Afro-Brazilian writer (born 1946)

Lourdes Teodoro (born 4 June 1946) is an Afro-Brazilian academic, writer, poet and psychoanalyst. She studies the effects of colonization on identity.

==Biography==
Maria de Lourdes Teodoro was born on 4 June 1946 in Formosa, Goiás, Brazil. In 1958, with the founding of Brasília, her family relocated there, where she completed her secondary education. From her youth, she began publishing poems in student journals and newspapers, including Correio Braziliense, and with a group of other students published the Antologia de Alunos Escritores do Elefante Branco (Anthology of Student Writers of the White Elephant) in 1966. After graduating from the University of Brasília with a degree in literature, she began teaching French and Literature at Centro Universitário de Brasília. In 1980, she began work on a doctorate at University of Paris III: Sorbonne Nouvelle in Paris on Comparative Literature, graduating in 1984 with a dissertation entitled Identités antillaise et brésilienne à travers les oeuvres d'Aimé Césaire et de Mario de Andrade (Antillian and Brazilian identities through the works of Aimé Césaire and Mário de Andrade).

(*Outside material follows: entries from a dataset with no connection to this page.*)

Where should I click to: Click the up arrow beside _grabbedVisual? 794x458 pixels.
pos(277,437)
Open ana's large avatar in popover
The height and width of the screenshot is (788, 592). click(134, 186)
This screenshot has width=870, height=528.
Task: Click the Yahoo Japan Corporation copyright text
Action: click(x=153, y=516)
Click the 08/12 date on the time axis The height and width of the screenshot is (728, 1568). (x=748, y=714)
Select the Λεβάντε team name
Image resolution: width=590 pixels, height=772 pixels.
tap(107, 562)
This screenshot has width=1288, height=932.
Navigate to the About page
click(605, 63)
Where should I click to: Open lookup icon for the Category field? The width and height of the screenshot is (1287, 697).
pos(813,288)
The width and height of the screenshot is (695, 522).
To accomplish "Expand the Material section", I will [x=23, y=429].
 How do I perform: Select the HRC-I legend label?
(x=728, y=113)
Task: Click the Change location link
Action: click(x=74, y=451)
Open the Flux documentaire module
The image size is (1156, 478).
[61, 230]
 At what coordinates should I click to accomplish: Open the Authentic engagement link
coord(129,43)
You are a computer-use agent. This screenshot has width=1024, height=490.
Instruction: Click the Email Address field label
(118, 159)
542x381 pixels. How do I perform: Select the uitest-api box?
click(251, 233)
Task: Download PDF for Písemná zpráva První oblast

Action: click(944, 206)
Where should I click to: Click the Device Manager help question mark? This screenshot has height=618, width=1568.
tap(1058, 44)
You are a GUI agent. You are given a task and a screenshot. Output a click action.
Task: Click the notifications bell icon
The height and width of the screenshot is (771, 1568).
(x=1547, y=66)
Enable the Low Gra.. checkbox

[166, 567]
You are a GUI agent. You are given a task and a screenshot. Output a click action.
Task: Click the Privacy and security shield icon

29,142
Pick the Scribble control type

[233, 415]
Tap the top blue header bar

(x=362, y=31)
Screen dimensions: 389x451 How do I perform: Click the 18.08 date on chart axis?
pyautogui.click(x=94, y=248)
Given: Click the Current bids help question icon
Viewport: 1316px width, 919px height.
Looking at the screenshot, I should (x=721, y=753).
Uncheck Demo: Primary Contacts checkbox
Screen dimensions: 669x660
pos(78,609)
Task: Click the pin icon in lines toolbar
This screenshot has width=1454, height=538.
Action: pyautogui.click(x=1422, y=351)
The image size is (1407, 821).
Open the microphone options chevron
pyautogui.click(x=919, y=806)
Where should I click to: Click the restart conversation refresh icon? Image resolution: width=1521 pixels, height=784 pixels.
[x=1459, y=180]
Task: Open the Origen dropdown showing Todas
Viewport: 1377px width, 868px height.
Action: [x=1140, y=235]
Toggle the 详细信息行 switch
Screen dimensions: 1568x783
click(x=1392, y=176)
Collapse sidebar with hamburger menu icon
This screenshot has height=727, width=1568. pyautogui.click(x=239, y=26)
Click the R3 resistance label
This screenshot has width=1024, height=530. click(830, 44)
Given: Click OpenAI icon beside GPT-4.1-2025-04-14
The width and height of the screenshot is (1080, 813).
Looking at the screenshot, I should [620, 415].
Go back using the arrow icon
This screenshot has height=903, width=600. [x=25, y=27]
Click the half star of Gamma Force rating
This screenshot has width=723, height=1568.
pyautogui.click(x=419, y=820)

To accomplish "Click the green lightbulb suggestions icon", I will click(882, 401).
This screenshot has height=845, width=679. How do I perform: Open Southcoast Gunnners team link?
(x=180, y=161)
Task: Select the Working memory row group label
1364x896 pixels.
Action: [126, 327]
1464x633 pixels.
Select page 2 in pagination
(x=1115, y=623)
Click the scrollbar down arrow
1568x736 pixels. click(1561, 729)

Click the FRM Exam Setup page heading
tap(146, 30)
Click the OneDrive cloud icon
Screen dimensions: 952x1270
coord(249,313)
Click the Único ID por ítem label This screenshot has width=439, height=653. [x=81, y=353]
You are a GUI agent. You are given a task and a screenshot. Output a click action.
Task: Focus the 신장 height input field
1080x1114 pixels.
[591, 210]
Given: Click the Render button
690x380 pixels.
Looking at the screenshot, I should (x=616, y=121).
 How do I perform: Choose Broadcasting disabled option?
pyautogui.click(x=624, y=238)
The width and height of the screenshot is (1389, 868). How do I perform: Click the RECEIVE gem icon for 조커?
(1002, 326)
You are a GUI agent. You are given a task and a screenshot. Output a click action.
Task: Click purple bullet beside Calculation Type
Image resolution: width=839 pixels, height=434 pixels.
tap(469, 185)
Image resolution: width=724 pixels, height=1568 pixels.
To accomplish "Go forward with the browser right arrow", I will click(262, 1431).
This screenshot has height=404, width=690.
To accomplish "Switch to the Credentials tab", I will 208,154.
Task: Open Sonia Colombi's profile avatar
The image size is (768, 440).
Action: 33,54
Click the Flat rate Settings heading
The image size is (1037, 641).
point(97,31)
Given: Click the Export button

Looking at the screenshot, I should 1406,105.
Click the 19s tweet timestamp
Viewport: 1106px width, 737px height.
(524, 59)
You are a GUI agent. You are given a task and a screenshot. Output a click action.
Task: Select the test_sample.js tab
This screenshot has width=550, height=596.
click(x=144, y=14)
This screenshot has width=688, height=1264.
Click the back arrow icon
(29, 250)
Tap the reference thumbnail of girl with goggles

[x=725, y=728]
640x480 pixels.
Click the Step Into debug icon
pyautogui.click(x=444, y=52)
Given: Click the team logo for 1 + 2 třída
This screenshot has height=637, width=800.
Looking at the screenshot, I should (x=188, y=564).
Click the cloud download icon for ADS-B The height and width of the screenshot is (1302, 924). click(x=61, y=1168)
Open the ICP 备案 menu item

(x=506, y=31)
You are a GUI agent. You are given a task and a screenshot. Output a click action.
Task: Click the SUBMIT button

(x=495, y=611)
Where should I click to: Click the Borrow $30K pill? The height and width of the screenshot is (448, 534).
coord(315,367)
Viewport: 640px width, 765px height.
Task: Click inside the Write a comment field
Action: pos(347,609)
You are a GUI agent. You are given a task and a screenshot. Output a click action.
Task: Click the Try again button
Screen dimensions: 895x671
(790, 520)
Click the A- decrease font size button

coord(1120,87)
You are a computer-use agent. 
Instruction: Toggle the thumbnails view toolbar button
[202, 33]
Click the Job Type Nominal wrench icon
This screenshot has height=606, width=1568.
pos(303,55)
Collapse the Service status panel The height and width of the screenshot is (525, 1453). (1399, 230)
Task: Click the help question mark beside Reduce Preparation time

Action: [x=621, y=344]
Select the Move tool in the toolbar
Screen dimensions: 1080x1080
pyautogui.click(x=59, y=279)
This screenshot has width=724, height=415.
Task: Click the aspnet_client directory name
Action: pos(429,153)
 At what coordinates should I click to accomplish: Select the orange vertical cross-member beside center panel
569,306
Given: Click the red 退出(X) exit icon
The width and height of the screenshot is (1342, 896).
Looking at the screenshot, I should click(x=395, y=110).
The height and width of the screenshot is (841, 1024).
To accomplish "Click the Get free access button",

The work, like many of her tracts, evaluates the effects of slavery and racism on Afro-Brazilians.

After returning to Brazil, Teodoro taught as an adjunct Professor at the Arts Institute of the University of Brasília. In 1991 she began offering lectures in Africa, participating in seminars in Angola and Senegal. She helped with the founding of the Institute of Black Peoples in Burkino Faso, before moving to the United States. In 1996 Teodoro began graduate studies at Harvard University in African-American studies and psychoanalysis, which she completed in 1998. Her post-doctoral internship in childhood and adolescence psychopathology was completed at the psychiatry clinic of the University Hospital of Brasília.

Teodoro currently conducts academic research at the Instituto de Pesquisas e Estudos Afro-brasileiras (Institute for Research and Afro Brazilian Studies) in Rio de Janeiro and is practicing psychoanalyst. She is a member of the International Psychoanalytical Association and an associate member of the Brasília Psychoanalytic Society.

==Selected works==
- with Heleno, Guido, Carlos Pontes, Reginaldo Fontele, et al., "Antologia de Alunos Escritores do Elefante Branco" (1966)
- "Água-marinha ou Tempo sem palavra" (1978)
- "Dialogue" (1982)
- ""Moi, laminaire" ou la force de regarder demain... Vu du Brésil" (1983)
- "Identités antillaise et brésilienne à travers les oeuvres d'Aimé Césaire et de Mario de Andrade" (1984)
- "Fricote, swing: ensaio sócio-antropológico em ritmo de jazz" (1986)
- with Bruce, Iain, "The Generation of Fear" (1988) Also in Margaret Busby (ed.), Daughters of Africa, London: Jonathan Cape, 1992, pp. 281–283, ISBN 0-224-03592-4.
- "Flores de Goiás" (1994)
- "Paysage en attente" (1995)
- "Canções do mais belo incesto e poemas antigos" (1996)
- "Modernisme brésilien et négritude antillaise: Mário de Andrade et Aimé Césaire" (1999)
- Identidade Cultural e Diversidade Étnica – Négritude Africano-Antilhana e Modernismo Brasileiro (in Portuguese). Scortecci Editora, 2015. ISBN 978-85-366-4434-9.
- Identidades Culturais e Négritude Antilhana: Prática em Literatura Compartilhada (in Portuguese). Scortecci Editora, 2015. ISBN 978-85-366-4130-0.